Task prompt
Beginning with the line that holds "894x647 pixels. Task: Click", write out each line exactly as it stands until the end of the data, and include no pictures.

*** Begin section ***

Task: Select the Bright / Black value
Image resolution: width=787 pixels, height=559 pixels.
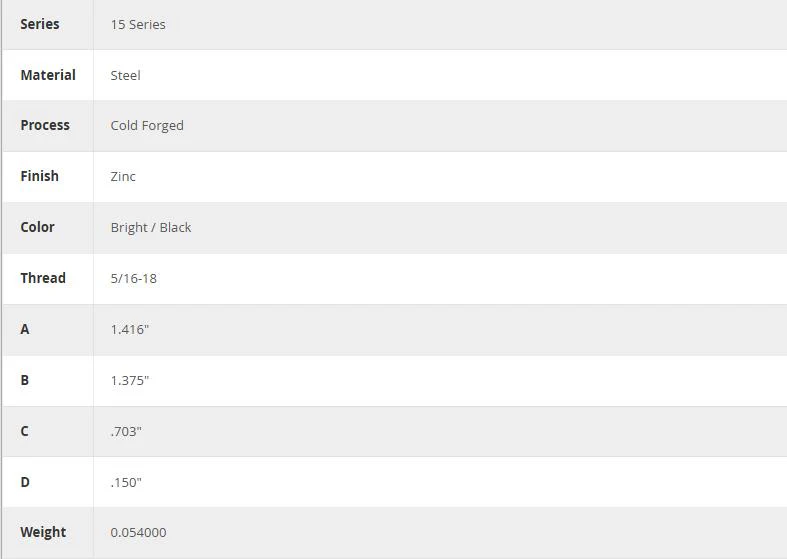Action: click(x=151, y=228)
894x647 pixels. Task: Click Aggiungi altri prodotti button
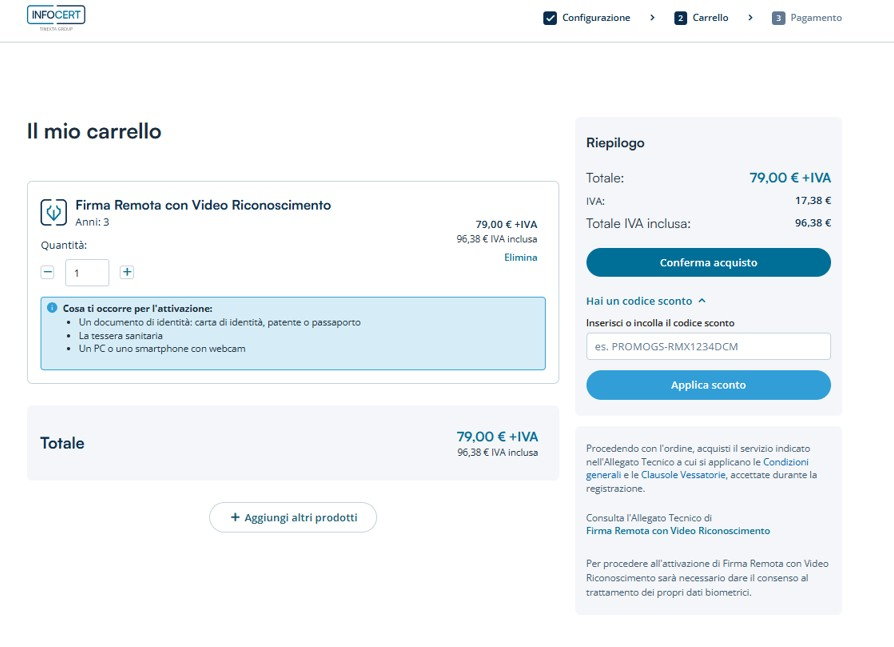[x=292, y=517]
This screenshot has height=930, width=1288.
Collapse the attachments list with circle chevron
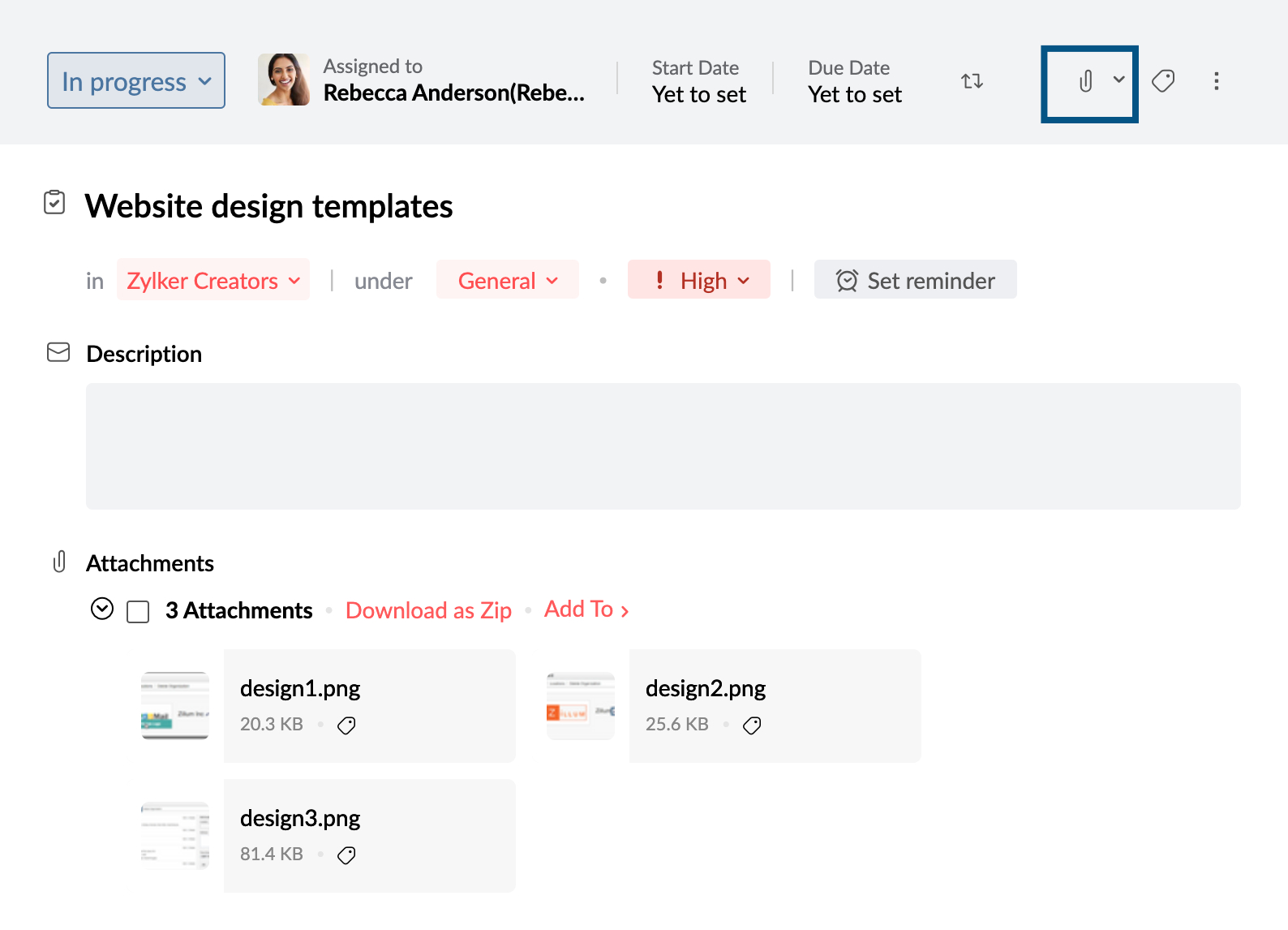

*** End section ***

Solution to this exercise
894x647 pixels. Task: Click Aggiungi altri prodotti button
[x=292, y=517]
This screenshot has height=930, width=1288.
Collapse the attachments list with circle chevron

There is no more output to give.